What you have to do:
In the listing below, a line holding "Toggle the Roll overlay button" and a line holding "Given: Click the dash icon beside OurBMC 开发…" mark the range. Retype both exactly, with all lines between them.

Entries shown:
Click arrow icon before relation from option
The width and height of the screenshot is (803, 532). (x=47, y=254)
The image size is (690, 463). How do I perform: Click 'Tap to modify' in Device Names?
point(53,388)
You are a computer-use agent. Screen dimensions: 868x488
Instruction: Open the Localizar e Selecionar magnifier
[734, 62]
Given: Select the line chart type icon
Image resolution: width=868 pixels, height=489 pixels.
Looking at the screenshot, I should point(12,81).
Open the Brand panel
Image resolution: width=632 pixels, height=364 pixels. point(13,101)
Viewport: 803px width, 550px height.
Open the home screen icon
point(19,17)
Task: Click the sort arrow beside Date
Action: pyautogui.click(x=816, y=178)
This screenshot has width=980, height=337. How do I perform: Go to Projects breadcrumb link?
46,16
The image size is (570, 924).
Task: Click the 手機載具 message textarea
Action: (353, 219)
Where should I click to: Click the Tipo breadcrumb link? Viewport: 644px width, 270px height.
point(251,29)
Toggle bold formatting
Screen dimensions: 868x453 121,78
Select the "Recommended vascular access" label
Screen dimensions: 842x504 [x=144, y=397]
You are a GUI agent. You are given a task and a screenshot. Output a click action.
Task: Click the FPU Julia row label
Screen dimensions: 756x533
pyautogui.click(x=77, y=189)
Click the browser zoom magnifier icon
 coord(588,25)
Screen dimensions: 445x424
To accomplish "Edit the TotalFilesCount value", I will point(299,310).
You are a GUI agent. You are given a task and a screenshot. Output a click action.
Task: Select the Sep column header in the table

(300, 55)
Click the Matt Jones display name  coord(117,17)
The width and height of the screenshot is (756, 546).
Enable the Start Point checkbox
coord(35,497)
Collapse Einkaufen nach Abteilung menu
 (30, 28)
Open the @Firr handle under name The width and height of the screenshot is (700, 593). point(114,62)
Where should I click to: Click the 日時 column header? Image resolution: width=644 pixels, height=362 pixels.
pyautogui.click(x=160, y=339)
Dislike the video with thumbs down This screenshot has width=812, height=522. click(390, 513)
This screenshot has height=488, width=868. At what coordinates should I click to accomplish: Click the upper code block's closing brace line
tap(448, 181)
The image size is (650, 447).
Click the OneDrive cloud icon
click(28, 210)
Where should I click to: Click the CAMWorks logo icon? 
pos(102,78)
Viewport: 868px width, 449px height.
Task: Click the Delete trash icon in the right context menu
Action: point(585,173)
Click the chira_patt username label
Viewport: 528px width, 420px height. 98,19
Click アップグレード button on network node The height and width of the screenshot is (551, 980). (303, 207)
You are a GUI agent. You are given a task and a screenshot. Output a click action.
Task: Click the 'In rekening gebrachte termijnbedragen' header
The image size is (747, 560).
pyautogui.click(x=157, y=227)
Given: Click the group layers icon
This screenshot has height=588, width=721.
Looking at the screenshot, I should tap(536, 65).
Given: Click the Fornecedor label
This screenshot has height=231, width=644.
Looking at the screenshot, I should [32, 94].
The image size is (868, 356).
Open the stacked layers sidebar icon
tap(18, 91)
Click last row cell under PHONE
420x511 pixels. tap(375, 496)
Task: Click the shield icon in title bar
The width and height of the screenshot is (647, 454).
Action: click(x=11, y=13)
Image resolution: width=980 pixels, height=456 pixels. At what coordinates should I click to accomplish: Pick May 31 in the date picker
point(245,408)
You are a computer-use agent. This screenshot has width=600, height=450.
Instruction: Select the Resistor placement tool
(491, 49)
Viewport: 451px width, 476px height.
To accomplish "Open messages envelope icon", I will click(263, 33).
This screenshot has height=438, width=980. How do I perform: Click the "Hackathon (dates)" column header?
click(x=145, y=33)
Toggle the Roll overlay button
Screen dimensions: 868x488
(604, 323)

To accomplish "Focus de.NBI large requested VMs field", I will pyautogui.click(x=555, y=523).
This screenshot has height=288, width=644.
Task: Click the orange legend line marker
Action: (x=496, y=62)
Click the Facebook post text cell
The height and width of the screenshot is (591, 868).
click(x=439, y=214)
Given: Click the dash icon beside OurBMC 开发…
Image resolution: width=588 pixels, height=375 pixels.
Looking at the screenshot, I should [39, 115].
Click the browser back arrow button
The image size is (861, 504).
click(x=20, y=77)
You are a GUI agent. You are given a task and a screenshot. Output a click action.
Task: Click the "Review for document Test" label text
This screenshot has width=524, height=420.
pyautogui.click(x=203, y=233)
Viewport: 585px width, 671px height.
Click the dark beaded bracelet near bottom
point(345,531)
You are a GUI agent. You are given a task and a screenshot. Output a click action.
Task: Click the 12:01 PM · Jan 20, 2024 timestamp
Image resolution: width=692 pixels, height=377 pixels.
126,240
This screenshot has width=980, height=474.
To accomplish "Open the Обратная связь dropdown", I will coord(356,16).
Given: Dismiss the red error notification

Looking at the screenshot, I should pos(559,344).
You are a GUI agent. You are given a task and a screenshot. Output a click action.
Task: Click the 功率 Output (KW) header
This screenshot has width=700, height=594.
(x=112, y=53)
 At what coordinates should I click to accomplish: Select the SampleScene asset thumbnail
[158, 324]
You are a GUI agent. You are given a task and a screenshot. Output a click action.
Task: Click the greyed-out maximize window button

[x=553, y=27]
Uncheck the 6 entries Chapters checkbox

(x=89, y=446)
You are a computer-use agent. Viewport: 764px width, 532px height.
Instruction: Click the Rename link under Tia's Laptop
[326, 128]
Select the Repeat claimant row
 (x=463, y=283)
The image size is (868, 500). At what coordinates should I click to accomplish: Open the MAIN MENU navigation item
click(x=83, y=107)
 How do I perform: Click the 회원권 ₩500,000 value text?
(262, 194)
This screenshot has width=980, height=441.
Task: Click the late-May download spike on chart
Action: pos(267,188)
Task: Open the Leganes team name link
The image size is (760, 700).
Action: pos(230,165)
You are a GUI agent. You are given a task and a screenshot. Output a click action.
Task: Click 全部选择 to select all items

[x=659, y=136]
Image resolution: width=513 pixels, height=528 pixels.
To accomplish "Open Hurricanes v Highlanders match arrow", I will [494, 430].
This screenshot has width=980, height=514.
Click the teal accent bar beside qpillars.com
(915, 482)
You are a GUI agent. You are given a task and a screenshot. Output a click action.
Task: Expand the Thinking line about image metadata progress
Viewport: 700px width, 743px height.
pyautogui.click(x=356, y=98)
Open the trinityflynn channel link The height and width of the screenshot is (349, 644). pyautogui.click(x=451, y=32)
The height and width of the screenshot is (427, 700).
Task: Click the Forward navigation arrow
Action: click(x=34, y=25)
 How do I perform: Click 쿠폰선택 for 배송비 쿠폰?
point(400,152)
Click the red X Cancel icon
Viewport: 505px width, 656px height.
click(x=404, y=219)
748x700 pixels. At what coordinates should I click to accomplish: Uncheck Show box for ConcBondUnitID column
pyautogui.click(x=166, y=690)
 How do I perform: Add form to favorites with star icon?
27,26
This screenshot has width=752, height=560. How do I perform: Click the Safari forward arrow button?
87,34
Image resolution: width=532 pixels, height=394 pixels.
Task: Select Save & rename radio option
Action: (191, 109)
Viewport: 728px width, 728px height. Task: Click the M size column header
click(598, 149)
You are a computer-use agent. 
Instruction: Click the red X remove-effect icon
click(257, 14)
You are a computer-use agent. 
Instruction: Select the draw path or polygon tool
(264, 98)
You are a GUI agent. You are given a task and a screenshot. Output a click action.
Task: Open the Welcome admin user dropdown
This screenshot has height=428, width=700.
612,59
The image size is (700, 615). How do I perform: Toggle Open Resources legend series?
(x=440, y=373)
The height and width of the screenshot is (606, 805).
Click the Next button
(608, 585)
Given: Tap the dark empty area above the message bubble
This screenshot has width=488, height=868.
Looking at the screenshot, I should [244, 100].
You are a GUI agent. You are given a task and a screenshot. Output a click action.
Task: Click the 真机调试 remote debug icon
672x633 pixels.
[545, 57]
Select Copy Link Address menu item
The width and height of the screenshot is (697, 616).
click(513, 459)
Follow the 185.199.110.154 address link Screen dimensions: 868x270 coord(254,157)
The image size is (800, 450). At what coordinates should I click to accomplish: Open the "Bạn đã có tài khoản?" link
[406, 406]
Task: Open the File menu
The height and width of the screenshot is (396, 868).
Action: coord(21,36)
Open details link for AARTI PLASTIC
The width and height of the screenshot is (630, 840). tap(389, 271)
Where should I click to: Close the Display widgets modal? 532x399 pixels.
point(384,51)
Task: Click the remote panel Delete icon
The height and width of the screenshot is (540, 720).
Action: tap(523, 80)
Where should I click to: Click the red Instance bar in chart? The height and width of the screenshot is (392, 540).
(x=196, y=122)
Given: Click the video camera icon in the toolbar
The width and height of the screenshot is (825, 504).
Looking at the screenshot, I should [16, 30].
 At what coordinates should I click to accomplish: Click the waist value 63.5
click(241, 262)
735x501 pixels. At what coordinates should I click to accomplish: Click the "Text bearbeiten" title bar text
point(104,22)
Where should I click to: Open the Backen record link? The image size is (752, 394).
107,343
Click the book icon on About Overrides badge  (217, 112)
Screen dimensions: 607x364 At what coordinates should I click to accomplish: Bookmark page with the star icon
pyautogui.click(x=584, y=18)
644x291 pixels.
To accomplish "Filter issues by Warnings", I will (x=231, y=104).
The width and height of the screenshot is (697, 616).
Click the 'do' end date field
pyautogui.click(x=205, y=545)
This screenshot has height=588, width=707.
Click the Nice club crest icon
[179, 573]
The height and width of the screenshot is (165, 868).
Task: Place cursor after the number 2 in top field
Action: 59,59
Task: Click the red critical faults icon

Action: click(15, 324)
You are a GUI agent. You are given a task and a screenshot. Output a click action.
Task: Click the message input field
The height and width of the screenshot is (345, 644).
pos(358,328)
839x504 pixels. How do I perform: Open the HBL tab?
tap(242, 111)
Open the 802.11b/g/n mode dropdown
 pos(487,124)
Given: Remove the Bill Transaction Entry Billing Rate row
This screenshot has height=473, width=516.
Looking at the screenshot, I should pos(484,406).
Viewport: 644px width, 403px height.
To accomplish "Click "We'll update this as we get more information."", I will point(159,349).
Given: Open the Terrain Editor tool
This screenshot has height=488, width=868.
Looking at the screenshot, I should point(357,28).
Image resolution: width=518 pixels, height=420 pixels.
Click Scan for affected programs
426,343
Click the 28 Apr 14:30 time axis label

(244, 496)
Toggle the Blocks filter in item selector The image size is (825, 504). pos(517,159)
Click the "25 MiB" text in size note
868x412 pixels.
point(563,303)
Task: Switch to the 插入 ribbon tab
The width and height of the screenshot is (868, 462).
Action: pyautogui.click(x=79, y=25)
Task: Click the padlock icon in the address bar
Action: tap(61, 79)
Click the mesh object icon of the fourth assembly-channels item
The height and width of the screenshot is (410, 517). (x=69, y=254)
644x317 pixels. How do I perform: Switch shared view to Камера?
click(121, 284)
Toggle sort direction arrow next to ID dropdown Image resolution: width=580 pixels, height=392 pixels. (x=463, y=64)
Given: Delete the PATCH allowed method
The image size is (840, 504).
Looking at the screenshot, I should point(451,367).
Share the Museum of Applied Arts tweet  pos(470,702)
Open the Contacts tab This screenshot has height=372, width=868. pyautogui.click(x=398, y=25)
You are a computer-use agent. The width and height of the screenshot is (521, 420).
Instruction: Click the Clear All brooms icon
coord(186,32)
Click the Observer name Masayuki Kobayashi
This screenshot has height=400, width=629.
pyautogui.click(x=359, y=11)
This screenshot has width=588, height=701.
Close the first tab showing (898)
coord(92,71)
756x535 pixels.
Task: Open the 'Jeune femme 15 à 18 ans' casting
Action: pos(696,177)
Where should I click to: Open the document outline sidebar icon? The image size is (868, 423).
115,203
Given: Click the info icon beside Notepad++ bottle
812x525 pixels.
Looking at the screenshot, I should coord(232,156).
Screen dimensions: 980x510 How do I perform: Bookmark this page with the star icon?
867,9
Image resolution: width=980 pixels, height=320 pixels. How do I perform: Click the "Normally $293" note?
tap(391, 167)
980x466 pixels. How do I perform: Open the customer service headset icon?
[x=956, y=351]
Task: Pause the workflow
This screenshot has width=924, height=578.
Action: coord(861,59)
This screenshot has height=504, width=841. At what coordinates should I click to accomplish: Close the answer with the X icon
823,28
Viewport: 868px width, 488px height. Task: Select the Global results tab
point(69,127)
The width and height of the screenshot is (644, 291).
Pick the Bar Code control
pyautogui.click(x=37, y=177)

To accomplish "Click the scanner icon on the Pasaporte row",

Written response:
Toggle the Roll overlay button
Screen dimensions: 868x488
(604, 323)

To accomplish "Focus de.NBI large requested VMs field", I will pyautogui.click(x=555, y=523).
This screenshot has height=288, width=644.
Task: Click the orange legend line marker
Action: (x=496, y=62)
Click the Facebook post text cell
The height and width of the screenshot is (591, 868).
click(x=439, y=214)
Given: Click the dash icon beside OurBMC 开发…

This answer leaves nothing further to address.